Does Volume Depend on Time?

Problem

A first-order reaction $(A \rightarrow products)$ takes place in an aqueous solution. At the same time, while $A$ is converting into products, the water in the solution is evaporating. The decrease of the solution volume is described by the equation: $V(t) = V(t=0) - \alpha t$. Does the concentration of reagent A increase or decrease in the solution over time?

Solution

To begin with, we need to understand the idea itself. What does it mean for a concentration to increase or decrease over time? This is simply a question about determining the monotonic behavior of a function: $C=f(t)=C(t)$. There are multiple ways to approach this.

For example, suppose we want to check whether the concentration increases. Then we might compare values such as $C(t+1) > C(t)$: if at a later time the concentration is higher, the function is increasing. However, this approach is not always reliable and can fail to give the correct result.

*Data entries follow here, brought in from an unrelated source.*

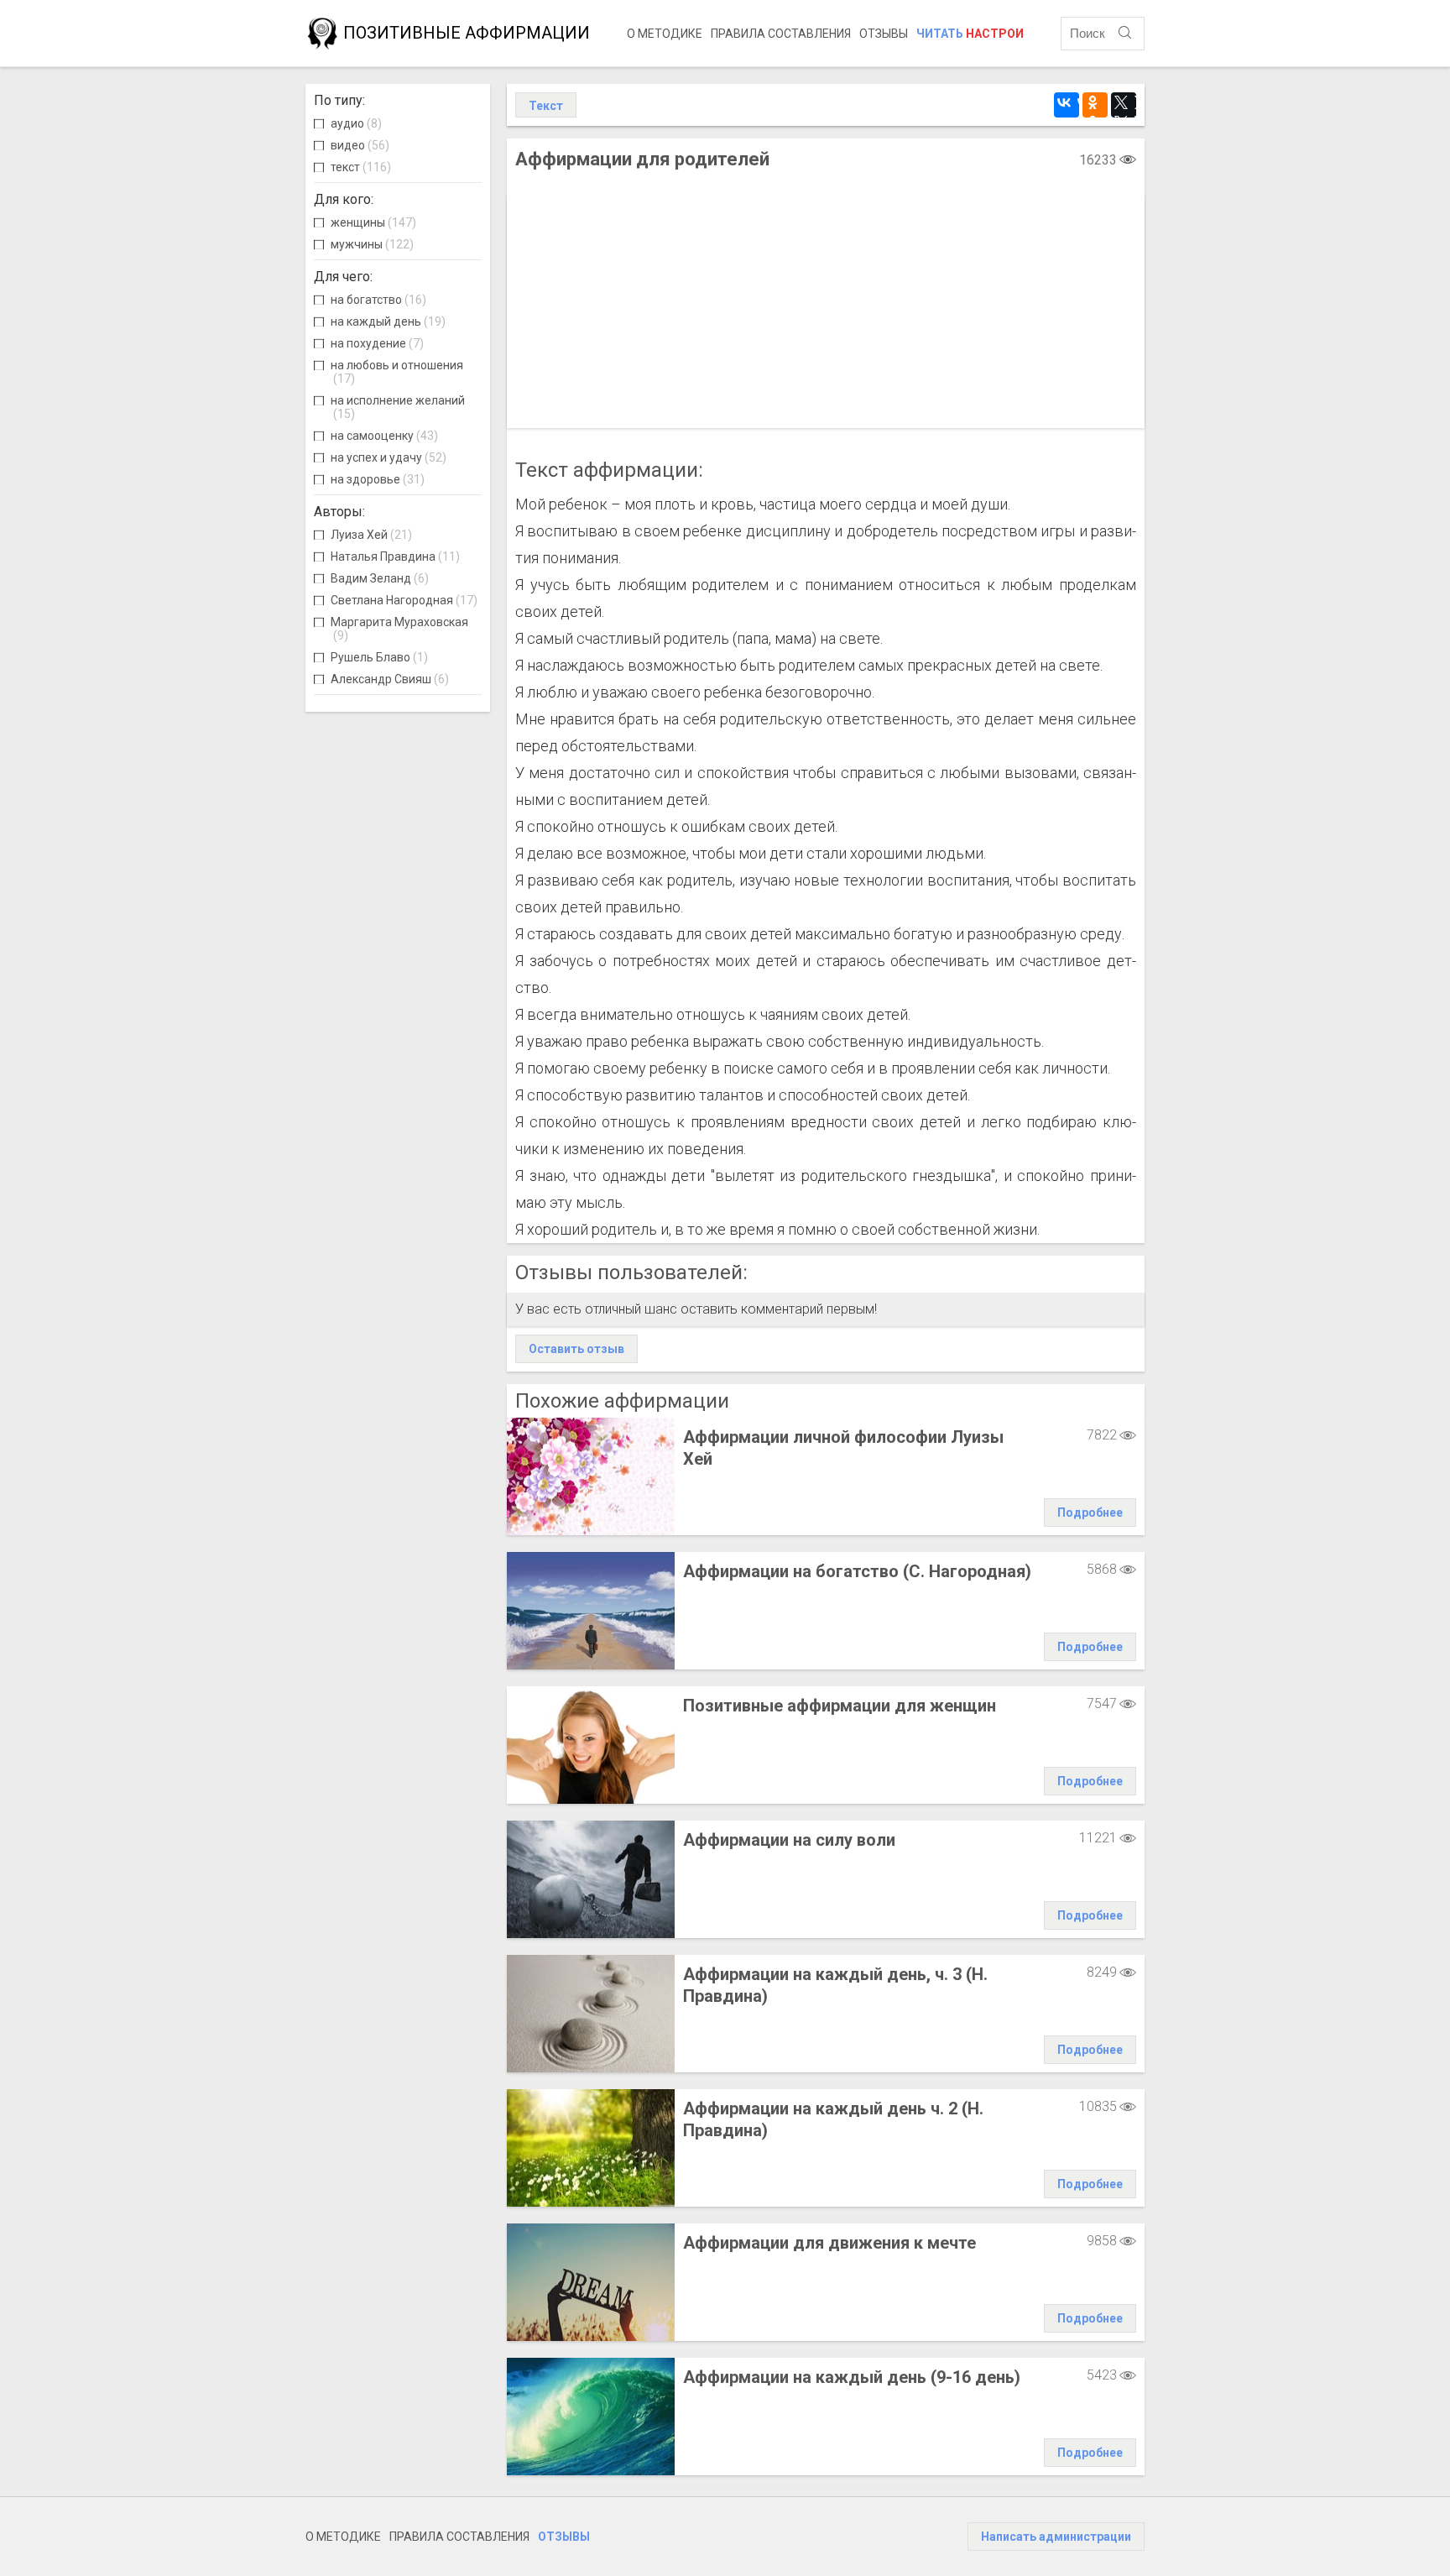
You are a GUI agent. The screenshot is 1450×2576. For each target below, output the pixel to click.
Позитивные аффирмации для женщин (839, 1706)
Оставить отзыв (576, 1349)
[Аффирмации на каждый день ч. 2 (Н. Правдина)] (591, 2148)
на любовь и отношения (397, 371)
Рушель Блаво (379, 657)
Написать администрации (1056, 2536)
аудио (356, 123)
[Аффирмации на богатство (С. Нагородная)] (591, 1610)
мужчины (372, 244)
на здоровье (378, 479)
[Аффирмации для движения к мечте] (591, 2282)
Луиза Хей (371, 534)
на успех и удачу (388, 457)
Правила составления (781, 33)
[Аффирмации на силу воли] (591, 1879)
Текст (546, 105)
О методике (664, 33)
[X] (1123, 105)
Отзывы (883, 33)
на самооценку (384, 435)
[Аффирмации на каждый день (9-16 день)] (591, 2416)
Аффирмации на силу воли (789, 1840)
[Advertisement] (826, 310)
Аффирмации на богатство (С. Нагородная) (857, 1571)
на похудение (377, 343)
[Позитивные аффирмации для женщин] (591, 1745)
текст (361, 167)
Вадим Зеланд (380, 578)
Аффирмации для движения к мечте (829, 2243)
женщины (373, 222)
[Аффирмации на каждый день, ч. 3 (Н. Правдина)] (591, 2013)
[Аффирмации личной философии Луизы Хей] (591, 1476)
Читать (970, 33)
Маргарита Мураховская (399, 628)
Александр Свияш (390, 679)
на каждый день (388, 321)
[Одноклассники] (1095, 105)
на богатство (378, 299)
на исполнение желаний (398, 407)
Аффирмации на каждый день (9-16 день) (851, 2377)
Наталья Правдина (395, 556)
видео (360, 145)
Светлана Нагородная (404, 600)
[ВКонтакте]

A much simpler and more powerful method is to examine the sign of the first derivative. Why does this work? Let’s recall the definition of a derivative: $$\frac{dC(t)}{dt}=\lim_{\Delta t\to \infty}\frac{C(t+\Delta t)-C(t)}{\Delta t}$$

Oops, right — earlier we only looked at the case where the function is increasing, meaning $C(t + \Delta t) > C(t)$. Here we have the same type of inequality, and it’s true when $\Delta t > 0$. So if the derivative is positive, the concentration is growing. You can show the same thing for a decreasing function too (just check the case $\Delta t < 0$ yourself). Okay, now let’s actually get back to the problem. We need to find the explicit form of the concentration $C(t)$. We already know the volume $V(t)$, but we don’t know the amount of substance $n(t)$ yet. So we’ll use the law of mass action. It gives us: $$r(t)=-\frac{1}{V(t)}\frac{dn(t)}{dt}=\frac{1}{V(t)}kn(t)$$

But wait a second. Since the volume depends on time, we can’t just hide it inside the derivative. Instead, let’s multiply both sides of the equation by $V(t)$: $$-\frac{dn(t)}{dt}=k n(t)$$ This is the usual differential equation for a first-order reaction. It’s really easy to integrate: $$\int^{n(t)}_{n(0)}\frac{dn}{n}=\int^{n(t)}_{n(0)}d(\ln{n})=-k\int^{t}_{0}dt$$ And after integrating, we get the classic exponential decay: $$n(t)=n(0)\cdot e^{-kt}$$ Now we finally have a clean expression for the concentration, since $$C(t)=\frac{n(t)}{V(t)}=\frac{n(0)\cdot e^{-kt}}{V(0)-\alpha t}$$ Lets take the derivative: $$\frac{dC(A)}{dt}=\frac{d}{dt}(\frac{n(t=0)\cdot e^{-kt}}{V(t=0)-\alpha t})$$ $$\frac{dC(A)}{dt}=\frac{-k\cdot e^{-kt}\cdot n(t=0)(v(t=0)-\alpha t)+\alpha\cdot e^{-kt}\cdot n(t=0)}{(V(t=0)-\alpha t)^2}$$ The square, the exponential, and the initial number of moles are all positive quantities. Therefore, the sign is determined by only one bracket: $$\alpha kt-kV(t=0)+\alpha\lor 0$$ Let us consider the case of increasing concentration: $$\alpha kt-kV(t=0)+\alpha\ge 0$$ $$t\ge\frac{V(t=0)}{\alpha}-\frac{1}{k}=\frac{kV(t=0)-\alpha}{\alpha k}$$ From this, two situations become clear

1) $\alpha>kV(t=0)$. In this case the fraction is negative, and since time is a non-negative quantity, this inequality will hold for any $t$. Let’s plot the graph for specific values: $C(t) = exp(-t)/(1 - 2t)$

2) $kV(t=0)>\alpha$ In this case the situation is less straightforward. Let’s plote the graph using specific numerical values: $C(t)=exp(-t)/(1-0.5t)$

That is, at first the concentration decreases and then, after the inflection point, it begins to increase.